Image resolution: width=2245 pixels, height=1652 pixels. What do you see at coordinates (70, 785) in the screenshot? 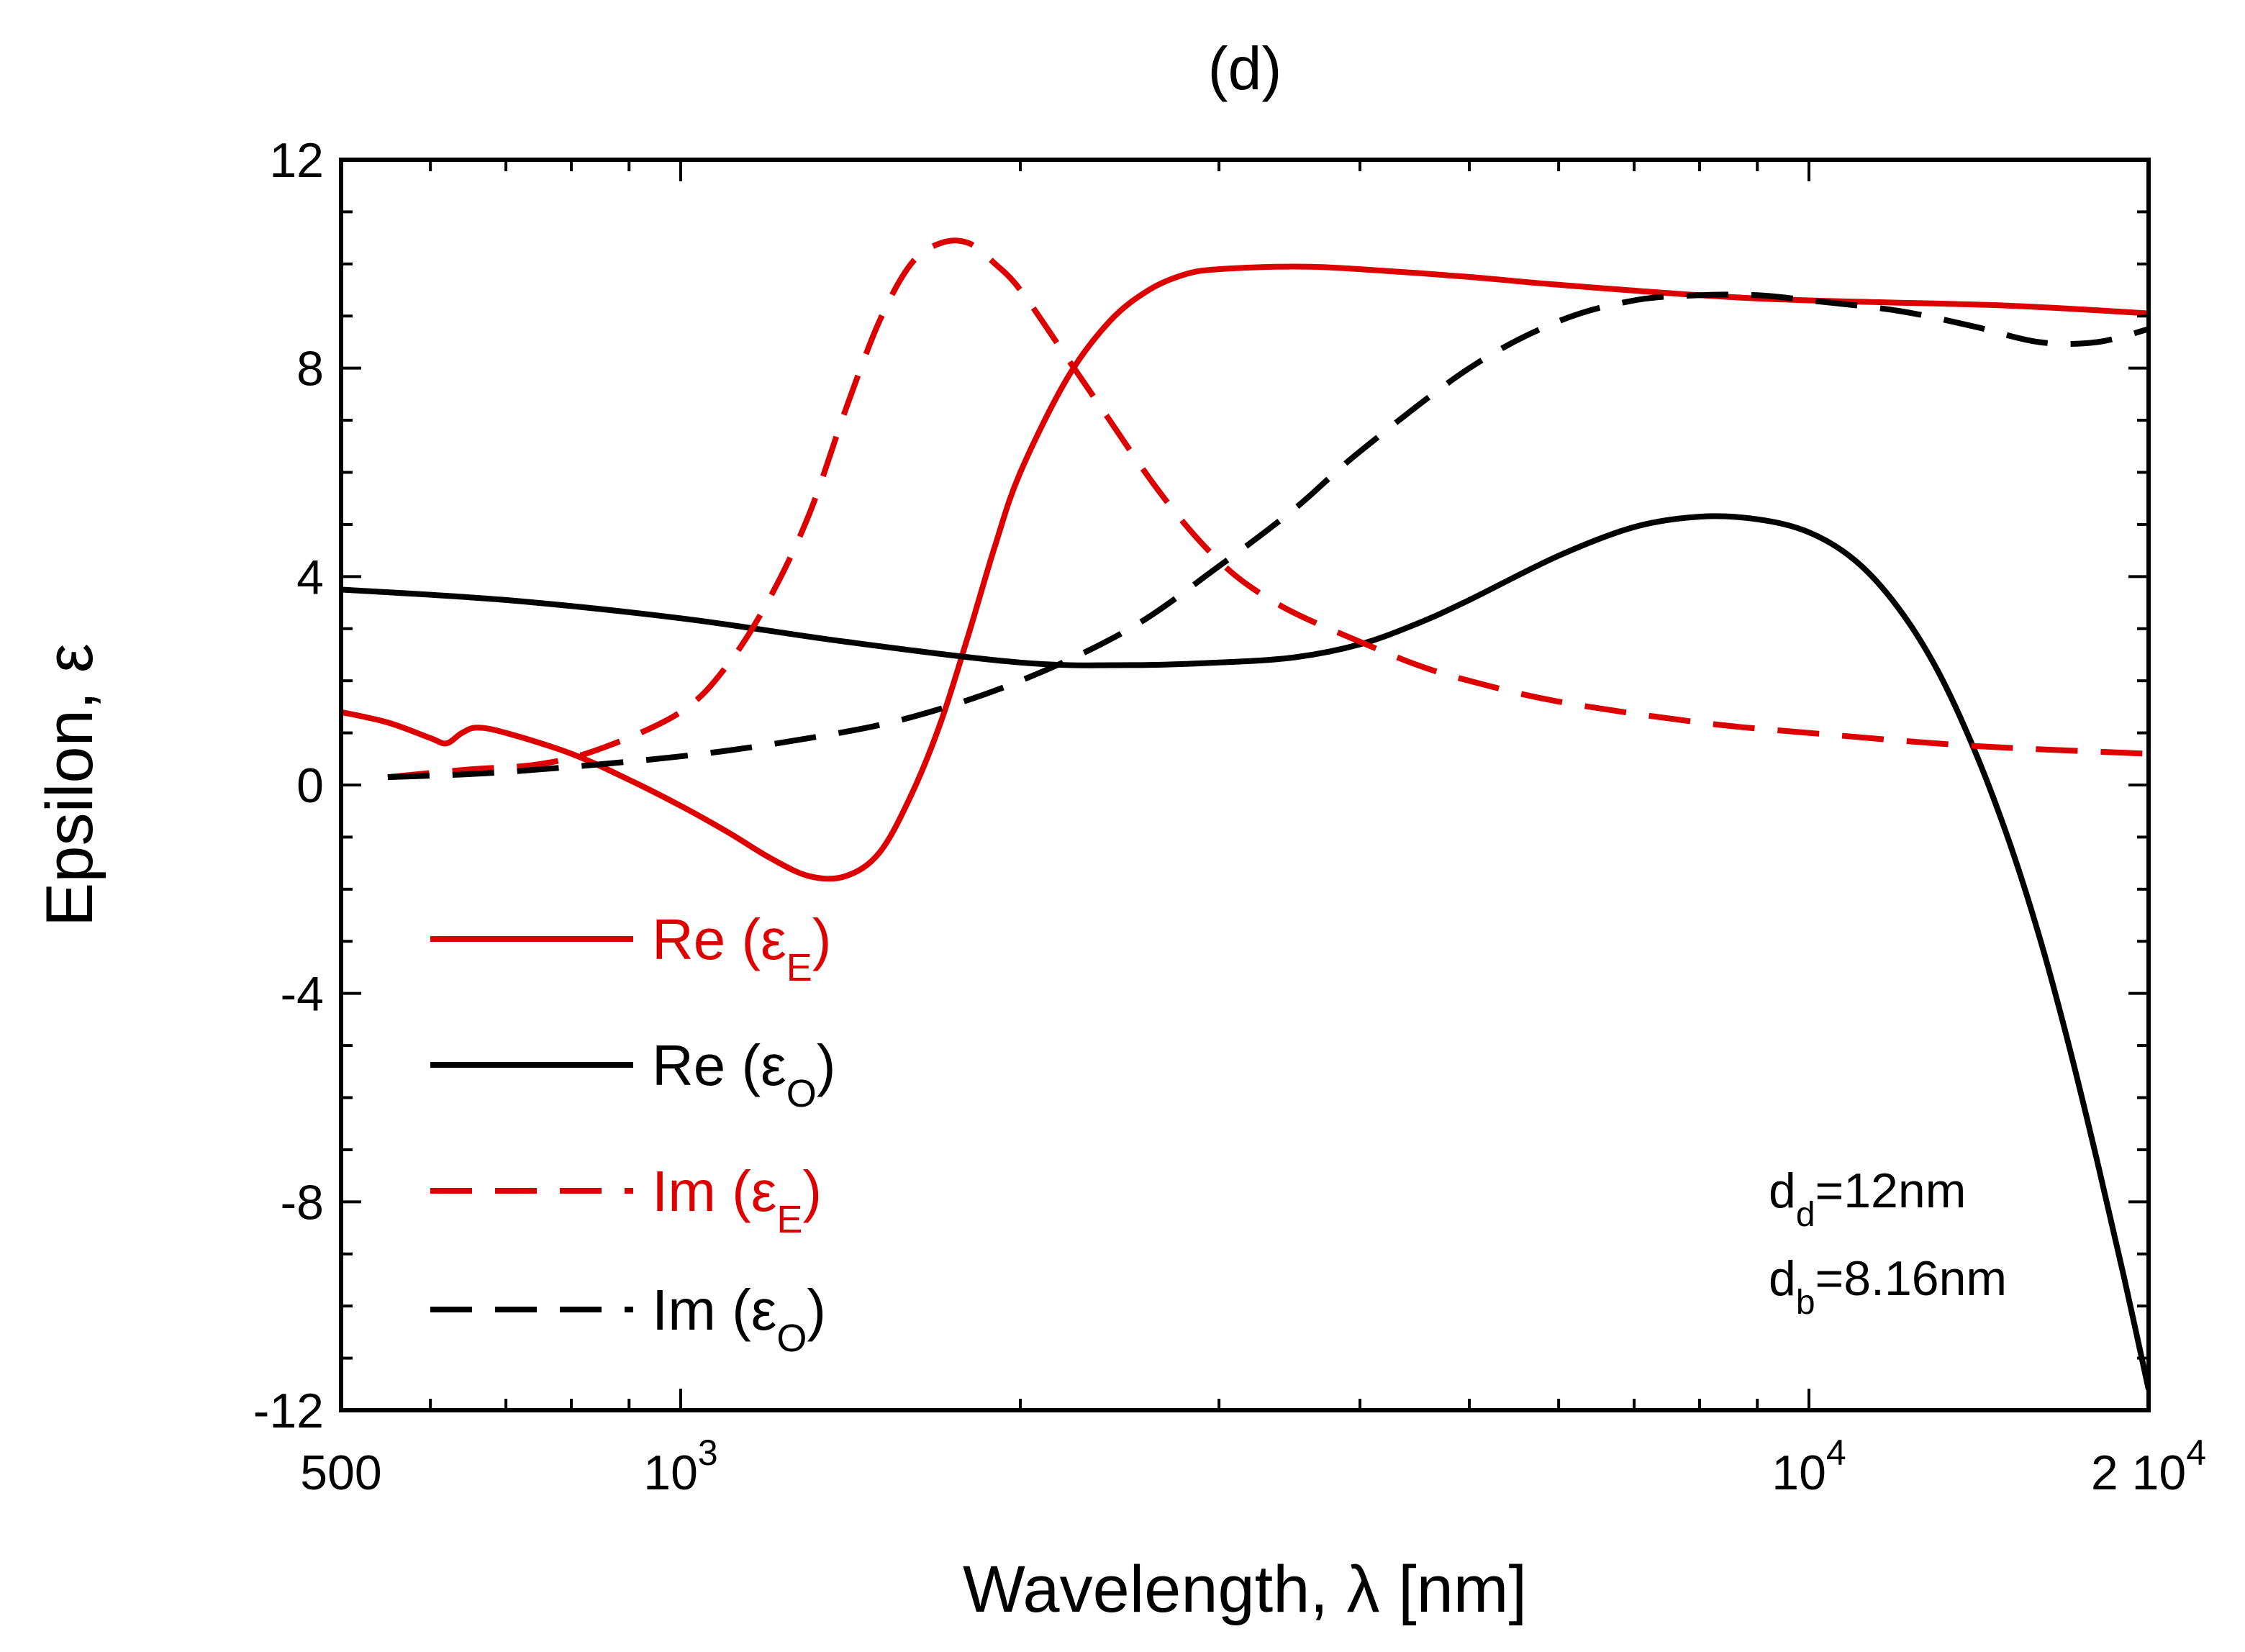
I see `y-axis-title: Epsilon, ε` at bounding box center [70, 785].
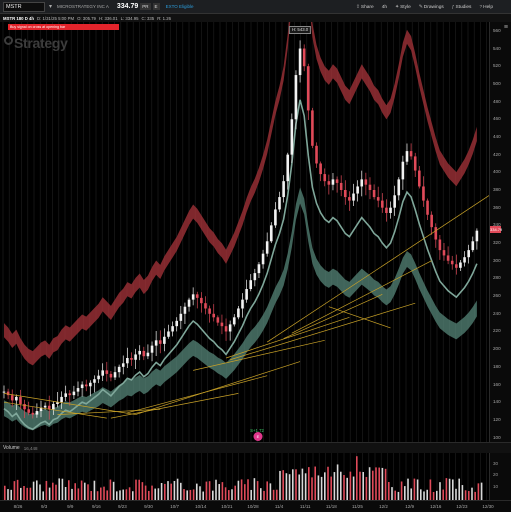  What do you see at coordinates (44, 506) in the screenshot?
I see `x-tick: 9/3` at bounding box center [44, 506].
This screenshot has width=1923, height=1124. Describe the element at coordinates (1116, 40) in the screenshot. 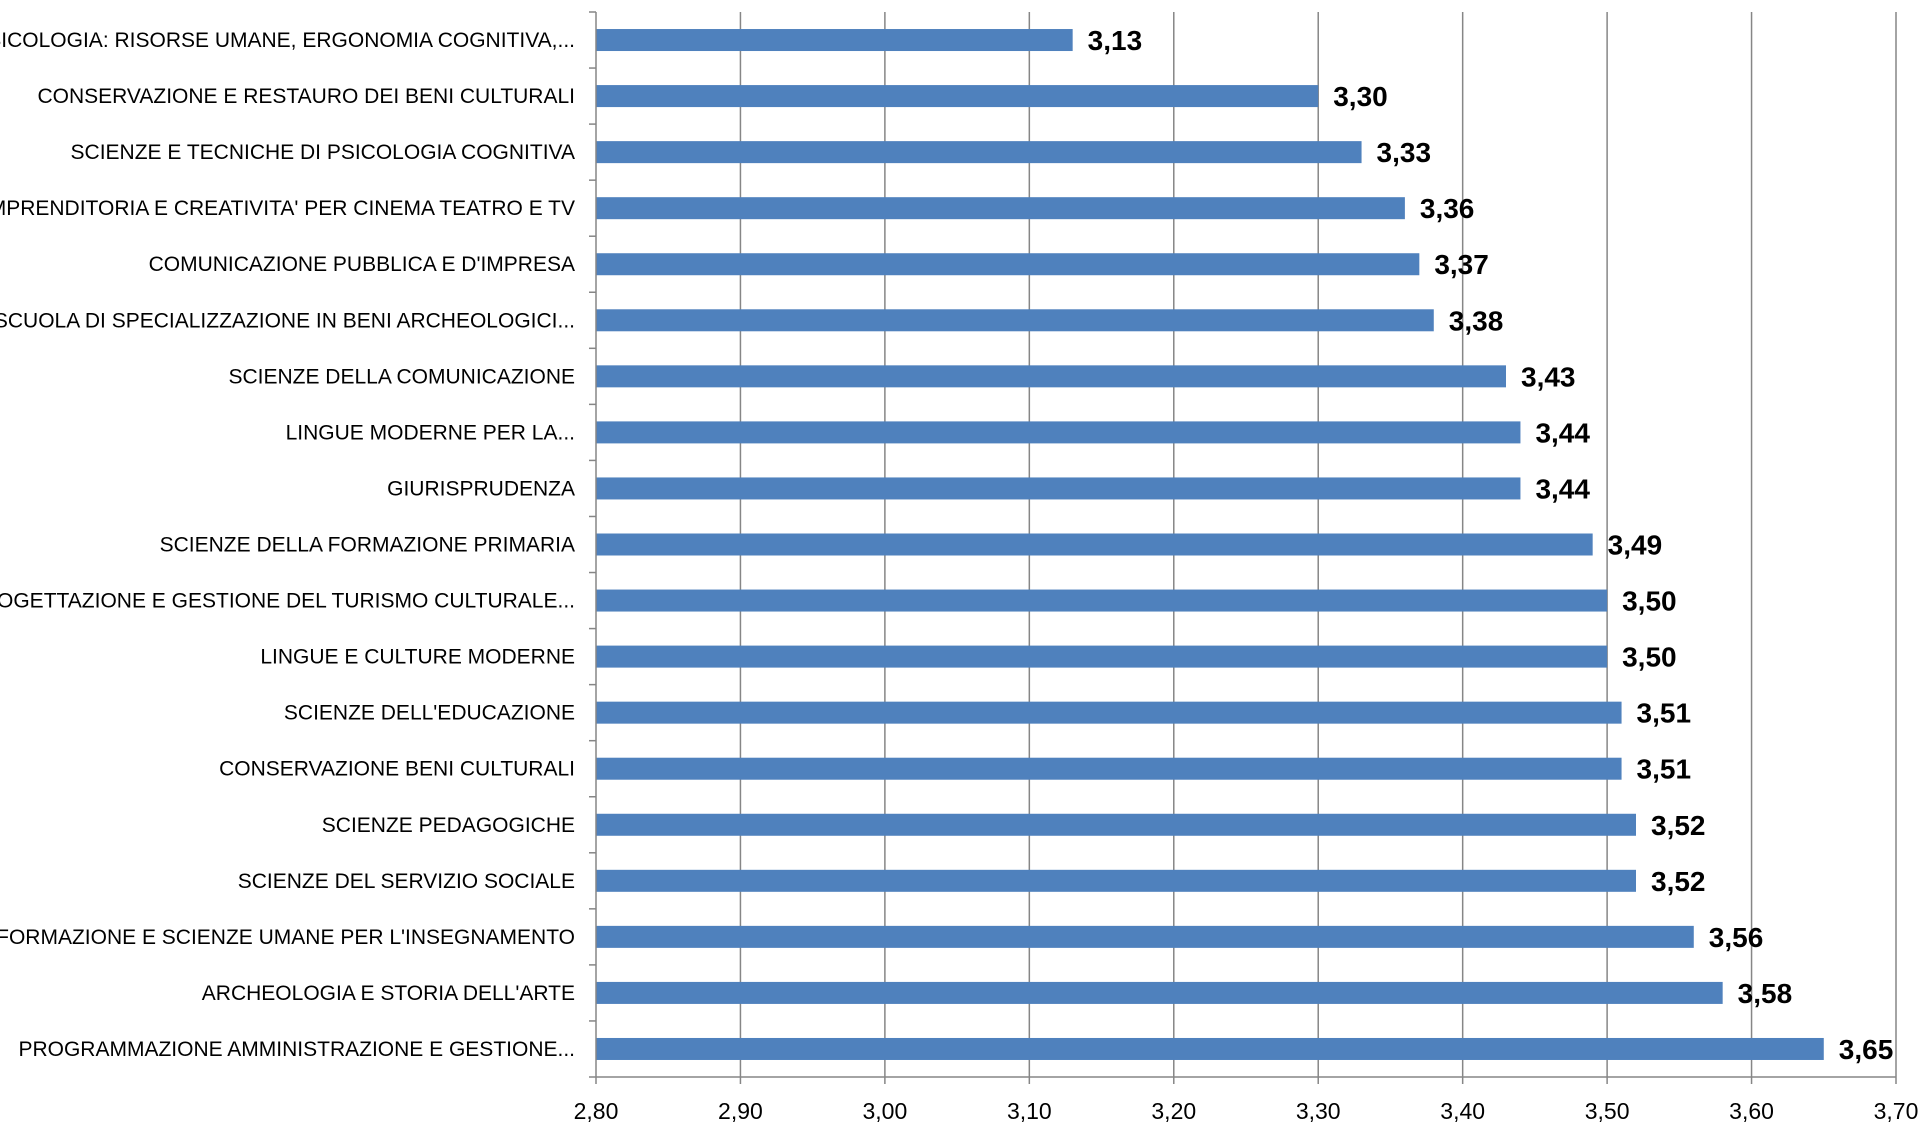

I see `data-label: 3,13` at that location.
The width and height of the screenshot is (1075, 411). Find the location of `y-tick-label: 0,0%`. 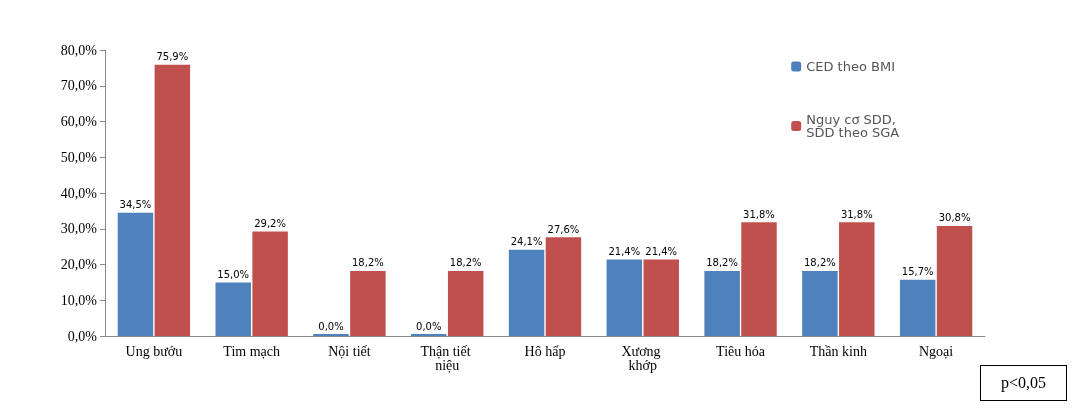

y-tick-label: 0,0% is located at coordinates (82, 336).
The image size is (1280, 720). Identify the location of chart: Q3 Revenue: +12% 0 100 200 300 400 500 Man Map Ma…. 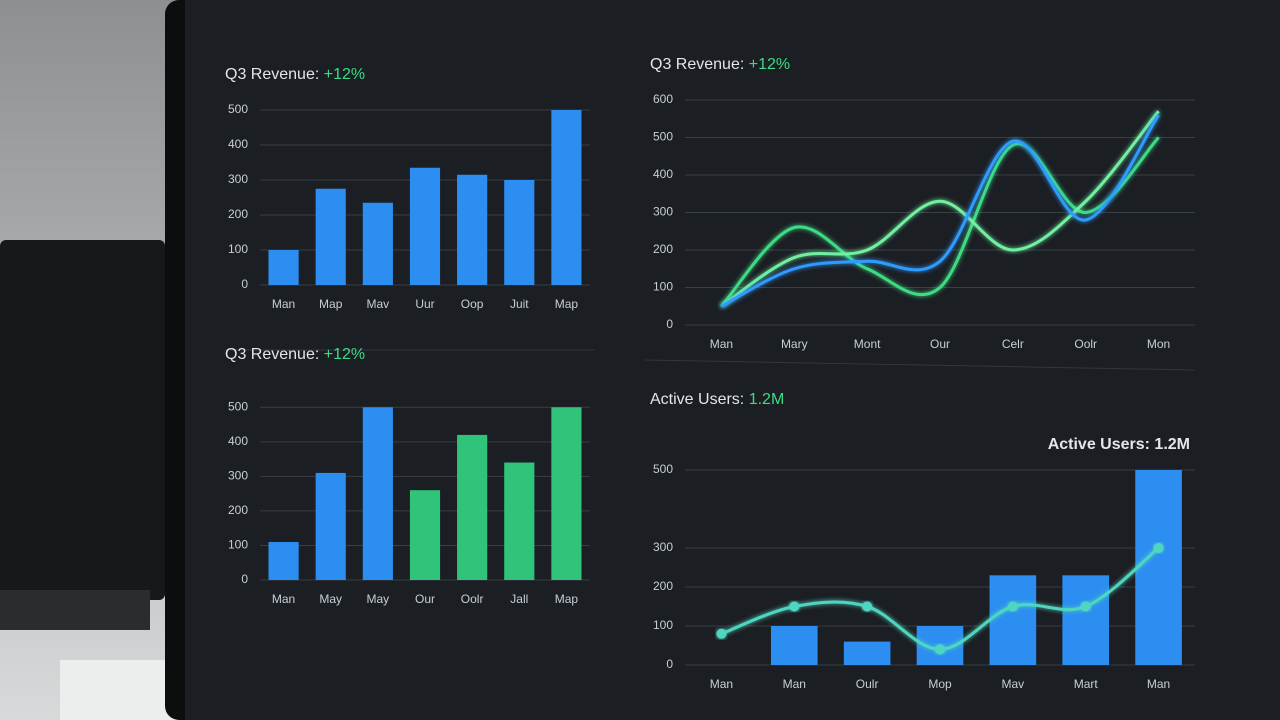
(408, 188).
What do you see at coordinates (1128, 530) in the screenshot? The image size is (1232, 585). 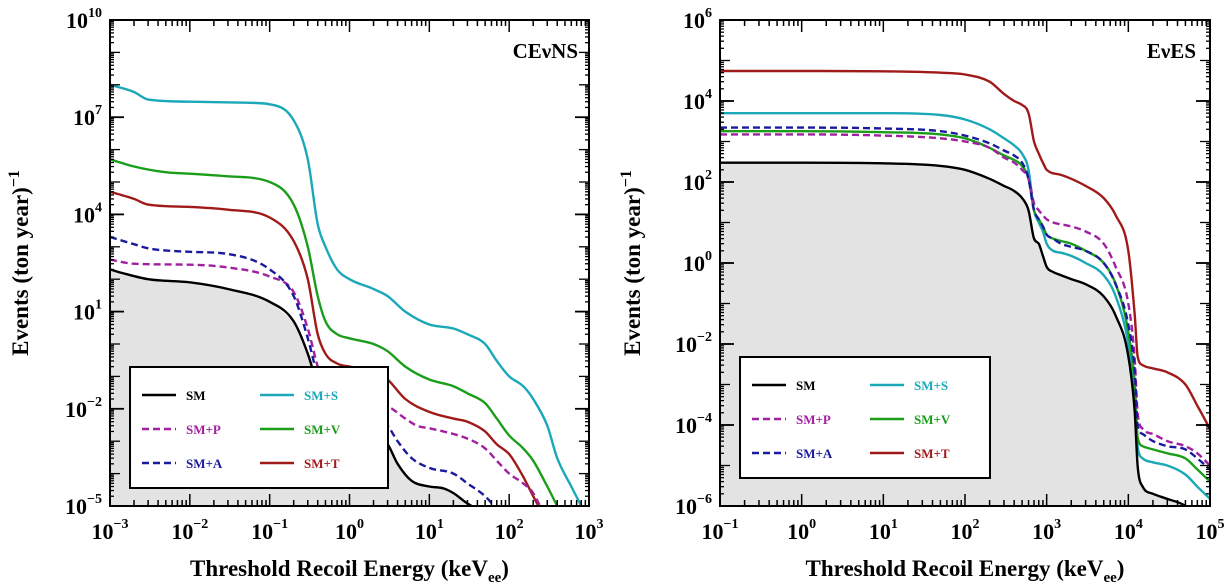 I see `x-tick-label: 10⁴` at bounding box center [1128, 530].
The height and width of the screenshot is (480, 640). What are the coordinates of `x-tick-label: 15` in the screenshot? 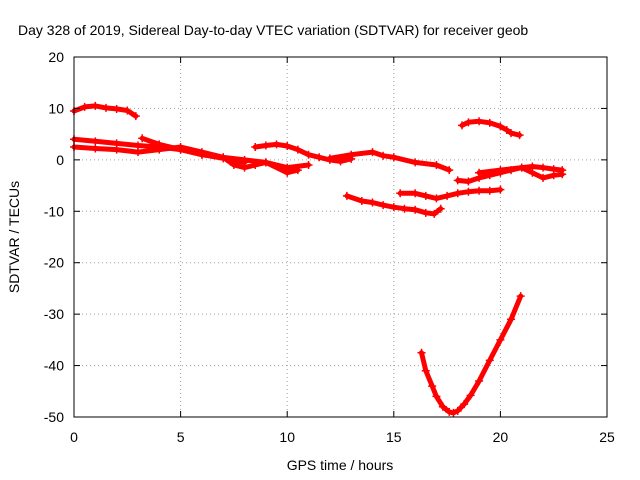 It's located at (394, 437).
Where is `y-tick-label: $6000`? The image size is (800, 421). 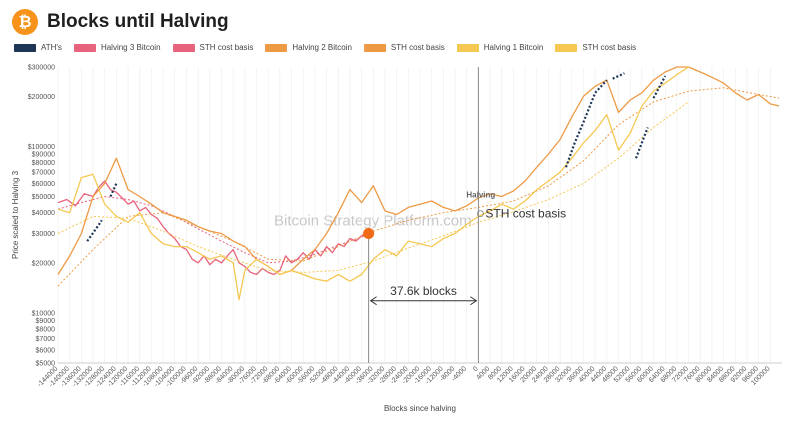
y-tick-label: $6000 is located at coordinates (46, 350).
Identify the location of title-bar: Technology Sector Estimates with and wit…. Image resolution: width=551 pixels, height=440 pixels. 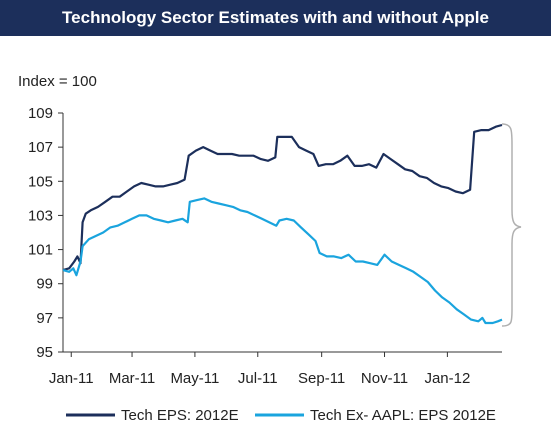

[Requirement] Lay out everything from the first of the rows above down to the line containing "center [44, 506]." as a JSON list of strings, one string per line, with blank lines omitted. Leave the pictures out of your answer.

[Exercise answer]
[
  "Image resolution: width=2245 pixels, height=1652 pixels. What do you see at coordinates (70, 785) in the screenshot? ",
  "I see `y-axis-title: Epsilon, ε` at bounding box center [70, 785].",
  "  What do you see at coordinates (44, 506) in the screenshot?",
  "I see `x-tick: 9/3` at bounding box center [44, 506]."
]